Determine how many lines in the records below contain "computer", then state that number alone.

--- Exercise material ---

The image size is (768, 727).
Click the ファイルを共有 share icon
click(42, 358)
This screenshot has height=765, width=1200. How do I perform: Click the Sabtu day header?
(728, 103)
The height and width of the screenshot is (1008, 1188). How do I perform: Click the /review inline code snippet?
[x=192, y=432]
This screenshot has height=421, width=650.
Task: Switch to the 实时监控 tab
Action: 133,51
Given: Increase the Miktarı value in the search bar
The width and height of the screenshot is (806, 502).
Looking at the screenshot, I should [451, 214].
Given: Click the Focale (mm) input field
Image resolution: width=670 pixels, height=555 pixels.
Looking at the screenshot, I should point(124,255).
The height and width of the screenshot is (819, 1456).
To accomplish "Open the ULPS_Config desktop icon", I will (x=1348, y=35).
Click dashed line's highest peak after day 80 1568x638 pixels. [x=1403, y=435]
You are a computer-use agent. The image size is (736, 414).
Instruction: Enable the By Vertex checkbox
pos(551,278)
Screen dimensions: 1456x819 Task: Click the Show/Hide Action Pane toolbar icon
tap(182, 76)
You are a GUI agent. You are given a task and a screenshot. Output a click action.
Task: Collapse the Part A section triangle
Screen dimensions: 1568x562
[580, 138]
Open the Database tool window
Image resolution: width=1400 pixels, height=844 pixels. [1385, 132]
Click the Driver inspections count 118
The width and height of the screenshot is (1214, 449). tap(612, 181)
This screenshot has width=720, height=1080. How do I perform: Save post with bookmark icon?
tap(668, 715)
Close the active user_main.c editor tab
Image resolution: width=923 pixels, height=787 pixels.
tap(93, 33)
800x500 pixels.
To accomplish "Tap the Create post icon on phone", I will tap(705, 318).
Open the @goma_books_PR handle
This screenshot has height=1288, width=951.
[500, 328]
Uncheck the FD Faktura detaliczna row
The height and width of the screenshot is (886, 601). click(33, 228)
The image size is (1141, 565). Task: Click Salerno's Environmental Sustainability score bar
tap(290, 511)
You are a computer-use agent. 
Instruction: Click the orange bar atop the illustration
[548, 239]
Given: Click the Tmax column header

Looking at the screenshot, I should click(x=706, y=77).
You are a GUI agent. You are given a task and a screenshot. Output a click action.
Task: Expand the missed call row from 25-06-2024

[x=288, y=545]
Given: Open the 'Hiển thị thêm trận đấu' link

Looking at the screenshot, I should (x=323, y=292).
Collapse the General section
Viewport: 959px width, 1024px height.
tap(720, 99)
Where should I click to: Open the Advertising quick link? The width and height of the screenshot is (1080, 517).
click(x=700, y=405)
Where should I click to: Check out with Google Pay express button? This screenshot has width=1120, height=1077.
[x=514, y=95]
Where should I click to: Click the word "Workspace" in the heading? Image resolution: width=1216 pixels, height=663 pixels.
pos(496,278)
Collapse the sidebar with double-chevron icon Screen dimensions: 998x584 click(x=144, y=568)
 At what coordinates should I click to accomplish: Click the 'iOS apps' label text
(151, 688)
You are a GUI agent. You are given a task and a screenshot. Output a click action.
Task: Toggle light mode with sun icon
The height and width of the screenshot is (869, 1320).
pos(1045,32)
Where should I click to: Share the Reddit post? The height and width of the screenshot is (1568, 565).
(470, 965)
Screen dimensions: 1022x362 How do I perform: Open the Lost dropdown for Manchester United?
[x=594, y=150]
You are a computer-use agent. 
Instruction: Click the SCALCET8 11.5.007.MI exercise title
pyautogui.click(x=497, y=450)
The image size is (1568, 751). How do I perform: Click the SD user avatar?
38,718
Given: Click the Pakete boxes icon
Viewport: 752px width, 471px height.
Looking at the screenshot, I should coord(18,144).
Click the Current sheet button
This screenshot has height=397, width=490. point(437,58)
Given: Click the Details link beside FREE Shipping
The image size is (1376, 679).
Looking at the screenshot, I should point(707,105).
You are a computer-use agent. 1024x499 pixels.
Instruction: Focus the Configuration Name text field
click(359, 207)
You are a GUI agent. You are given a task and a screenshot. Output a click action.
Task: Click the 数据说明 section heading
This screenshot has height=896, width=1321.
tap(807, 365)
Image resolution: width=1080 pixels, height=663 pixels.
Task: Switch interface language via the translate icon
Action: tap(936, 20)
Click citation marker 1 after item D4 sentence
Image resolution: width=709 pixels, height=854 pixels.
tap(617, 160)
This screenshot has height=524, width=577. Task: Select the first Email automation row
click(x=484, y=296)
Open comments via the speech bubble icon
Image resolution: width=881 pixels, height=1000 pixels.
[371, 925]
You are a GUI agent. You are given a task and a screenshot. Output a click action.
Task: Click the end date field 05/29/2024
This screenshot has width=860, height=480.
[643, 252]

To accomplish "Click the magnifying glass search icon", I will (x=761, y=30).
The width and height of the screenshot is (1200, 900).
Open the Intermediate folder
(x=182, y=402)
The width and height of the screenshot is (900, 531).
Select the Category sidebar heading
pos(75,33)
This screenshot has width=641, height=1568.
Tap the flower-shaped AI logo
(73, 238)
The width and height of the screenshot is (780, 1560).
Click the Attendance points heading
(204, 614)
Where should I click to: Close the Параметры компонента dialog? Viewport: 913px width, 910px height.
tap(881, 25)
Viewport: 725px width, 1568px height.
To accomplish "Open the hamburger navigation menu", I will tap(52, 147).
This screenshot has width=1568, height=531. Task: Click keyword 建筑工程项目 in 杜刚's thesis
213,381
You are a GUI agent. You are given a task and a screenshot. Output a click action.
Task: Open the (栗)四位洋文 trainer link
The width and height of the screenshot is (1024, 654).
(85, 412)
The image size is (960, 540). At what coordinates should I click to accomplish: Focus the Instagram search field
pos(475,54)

---

§ Exercise output
4